All figured out
10:16 AM |
The day of the 9/11 attacks, the incubus of dramatically predisposed teenagers in one building meant reactions were running high. I remember some scoffing,"They deserve it," some wondering if their Dad was there because he was away on business that week but they'd forgotten exactly where, and of course most of us were shocked, absorbing it and thinking out loud about what it all meant as we watched the same images on repeat on TV screens.

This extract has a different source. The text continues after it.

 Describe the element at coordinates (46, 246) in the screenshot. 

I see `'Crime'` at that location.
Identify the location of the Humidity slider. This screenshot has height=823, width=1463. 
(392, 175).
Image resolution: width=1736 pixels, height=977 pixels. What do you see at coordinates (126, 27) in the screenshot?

I wore my army-green "Make love not war" T-Shirt the next day. Everyone's favourite teacher, the one who told us how it "really" was out there, put his fist slowly in the air and said, "right on sister." Fiancé and I were BF and GF then and there had not yet been much talk about growing up, careers or direction. I was free to lament the soldiers who packed up and deployed. I was 15, a naïve sponge who absorbed the arguments of those around me. That included anti-war, down-with-terror, bomb China, and any of the others that followed in the days after.
It was easy to feel bad for military families then. A part of me even thought military wives had been conned into something, that they only followed their husbands around because they didn't have aspirations of their own. I thought soldiers who truly thought the war was unjust would do what my 15-year-old righteous, wannabe activist would do-stay home and refuse deployment in protest, of course. Three summers later, the BF enrolled in the military and spent a summer in basic training.
He has since left the military and is now training for the federal police force. In November, I will be a federal police wife and we will move around the country. I will tailor the household to his weird shift work schedule and be the housewife I once judged as a 15-year-old know-it-all. I was struck today by the turnaround in my ideas. As a disclaimer, fiancé and I have already decided that while he was being a cop, I'd gladly hold down the fort, and then once kids were independent, I'd go to law school and he'd bask in his early retirement. Or something like that, since I know a few wrenches are bound to be thrown in that plan.
I imagine no one stays the same as the 15-year-old versions of themselves. It makes me wonder, though, because I thought I knew it all back then. I had it all figured out, n'est pas? And now, I giggle at how opinionated I was for someone who'd hardly read the newspaper. I also furrow my brow wondering if 30 won't mean looking back and giggling at my twentysomething self, who also thought she knew it all, had it all figured out.